Perdana Menteri (PM) Thailand Prayut Chan-O-Cha membubarkan parlemen di negara itu pada Senin (20/3) waktu setempat. Pembubaran parlemen itu membuka jalan untuk digelarnya pemilu yang kemungkinan akan dilaksanakan pada Mei mendatang, dengan Prayut berniat memperpanjang kekuasaannya.
Seperti dilansir AFP, Senin (20/3/2023), pernyataan resmi via Royal Gazette pada awal pekan ini mengumumkan pembubaran parlemen Thailand, dan selanjutnya Komisi Pemilu akan mengonfirmasi secara resmi tanggal digelarnya pemilu dalam waktu yang akan ditentukan kemudian.
Kemungkinan besar pemilu Thailand akan digelar pada 7 atau 14 Mei mendatang.
SCROLL TO CONTINUE WITH CONTENT
Pemilu itu nantinya akan menjadi pemilu kedua yang digelar sejak kudeta militer tahun 2014 lalu, dan menjadi yang pertama sejak Thailand diguncang unjuk rasa prodemokrasi besar-besaran yang dipimpin kaum muda di Bangkok tahun 2020 lalu.
Prayut yang mantan panglima militer Thailand dan berkuasa sejak kudeta tahun 2014 ini akan berhadapan dengan cucu perempuan dari mantan PM Thaksin Shinawatra, yang sosoknya masih membayangi dunia politik di negara itu meskipun dia hidup mengasingkan diri selama lebih dari satu dekade terakhir.
Paetongtarn Shinawarta yang memimpin partai oposisi utama Pheu Thai, memegang posisi kuat dalam sejumlah jajak pendapat jelang pemilu di Thailand.

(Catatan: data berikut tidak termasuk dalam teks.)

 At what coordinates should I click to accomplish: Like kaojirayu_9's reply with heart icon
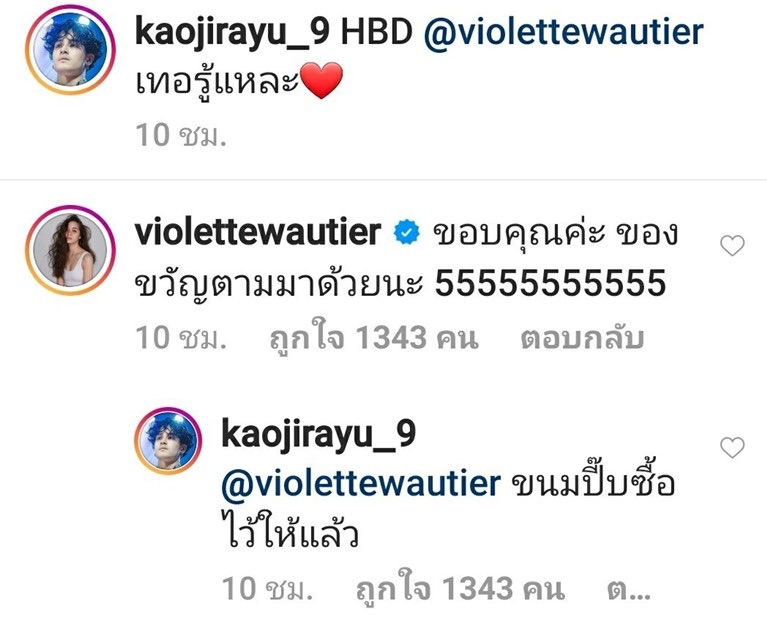pyautogui.click(x=732, y=447)
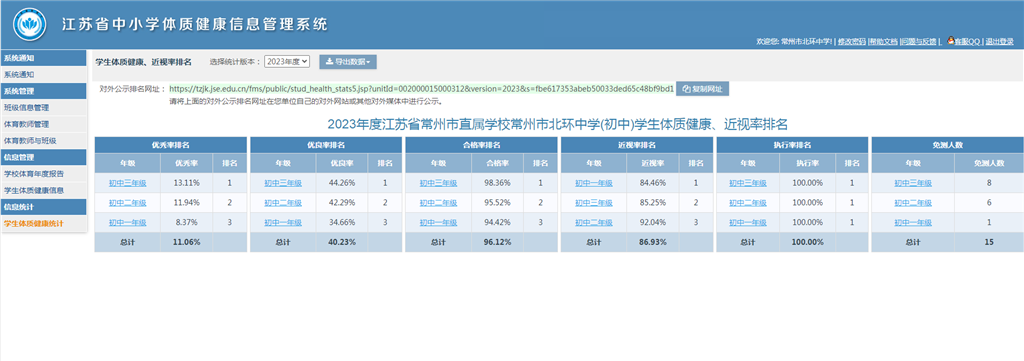Click 初中三年级 link in 优秀率排名 table
Image resolution: width=1024 pixels, height=361 pixels.
[127, 183]
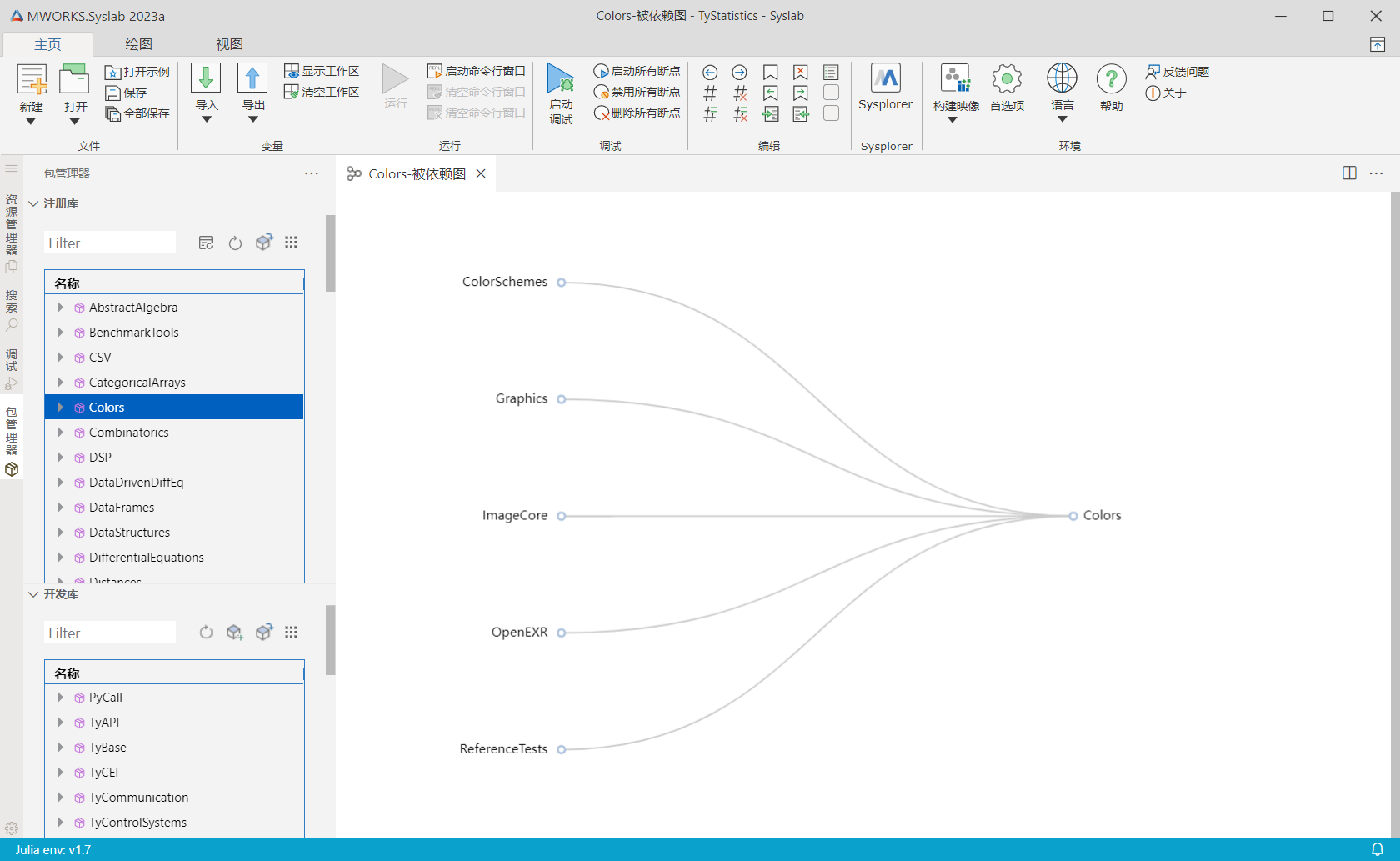Click 显示工作区 button
1400x861 pixels.
pos(322,71)
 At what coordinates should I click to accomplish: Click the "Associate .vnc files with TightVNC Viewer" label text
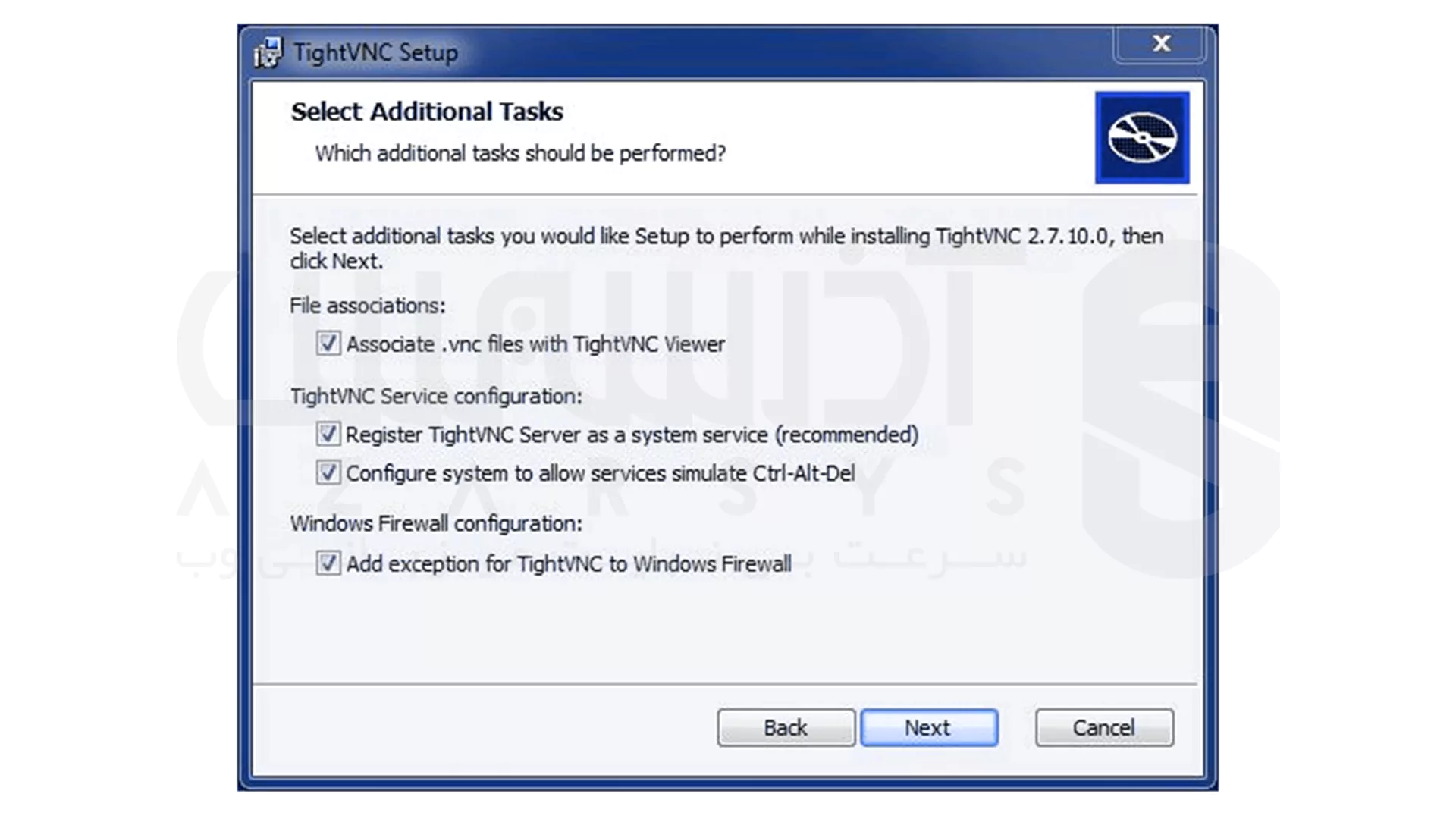535,344
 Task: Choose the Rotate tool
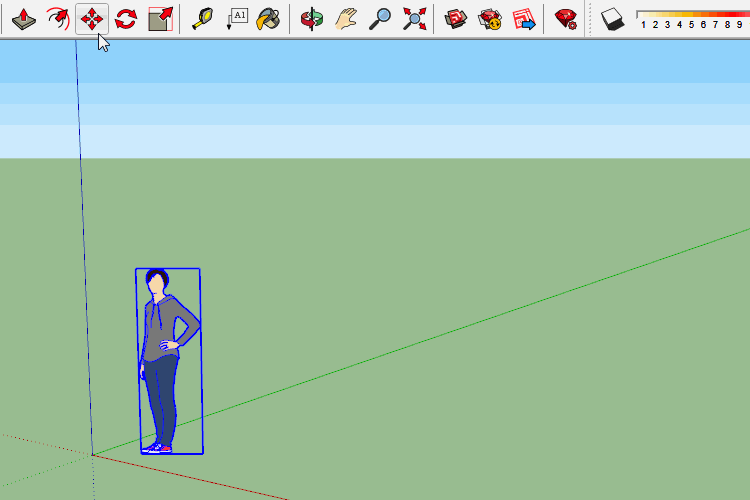point(126,18)
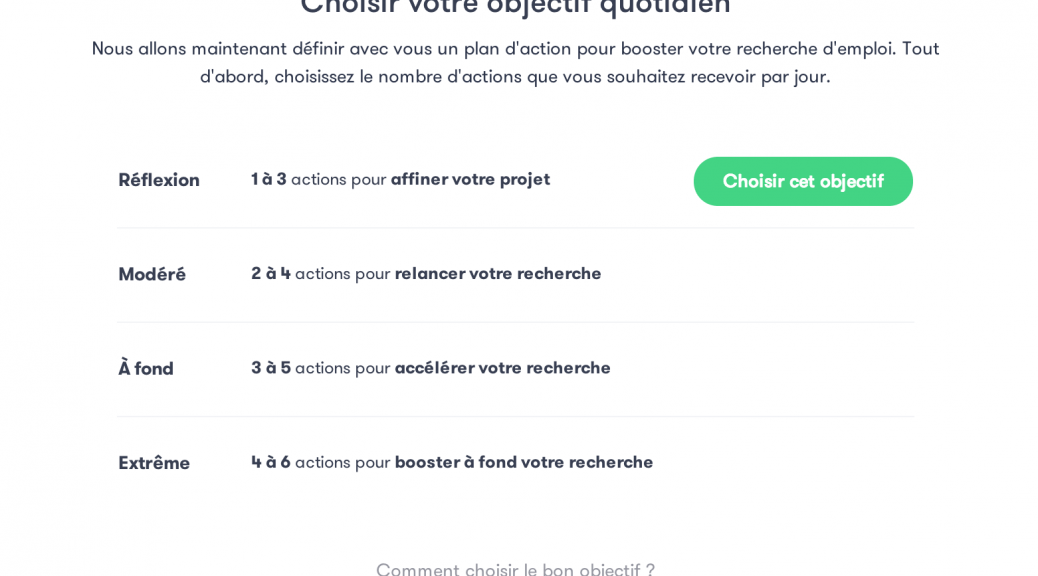Click the page heading about objectif quotidien
The width and height of the screenshot is (1038, 576).
[515, 6]
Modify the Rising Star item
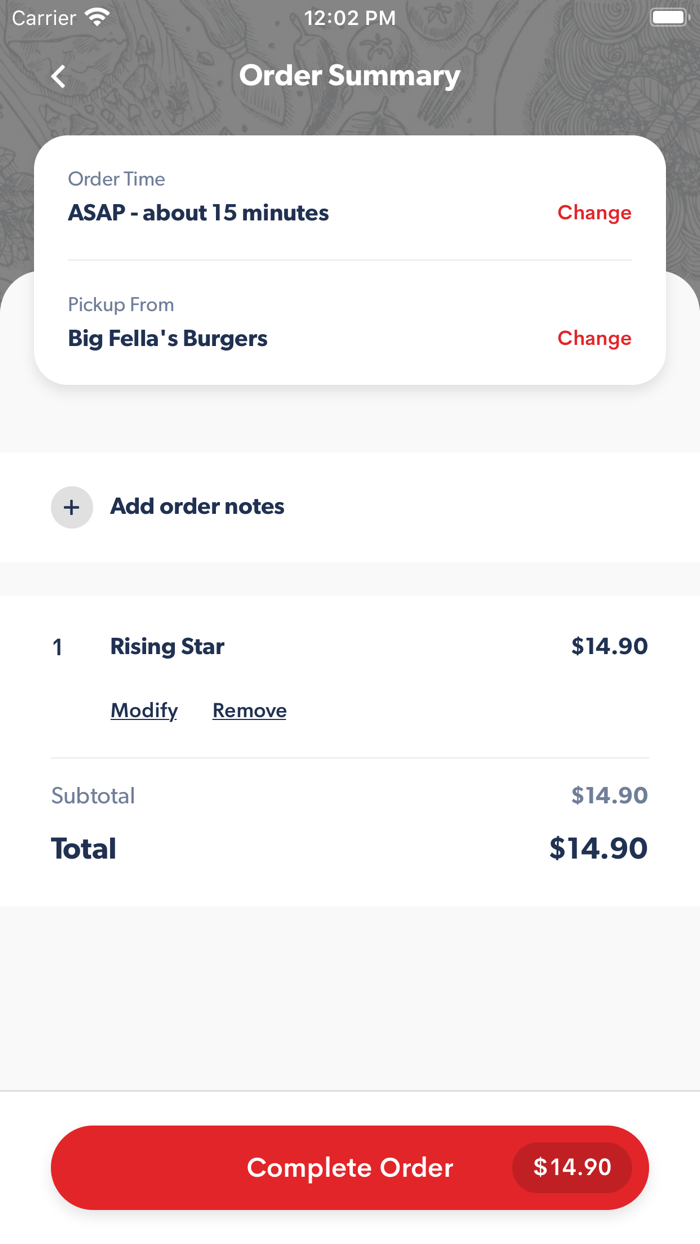The width and height of the screenshot is (700, 1244). click(143, 710)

Namun konstitusi Thailand yang disusun oleh junta militer tahun 2017 lalu akan mempersulit partai oposisi itu untuk mengamankan posisi puncak.
Aktivitas kampanye tidak resmi telah digelar dalam beberapa pekan terakhir, dengan naiknya biaya hidup dan lambatnya pemulihan pascapandemi virus Corona (COVID-19) masuk dalam topik utama.
Prayut yang berusia 68 tahun mampu memperkuat kekuasaannya dalam pemilu kontroversial tahun 2019 lalu dan telah menunjukkan mampu menjabat untuk jangka waktu lama yang tergolong langkah dalam politik Thailand.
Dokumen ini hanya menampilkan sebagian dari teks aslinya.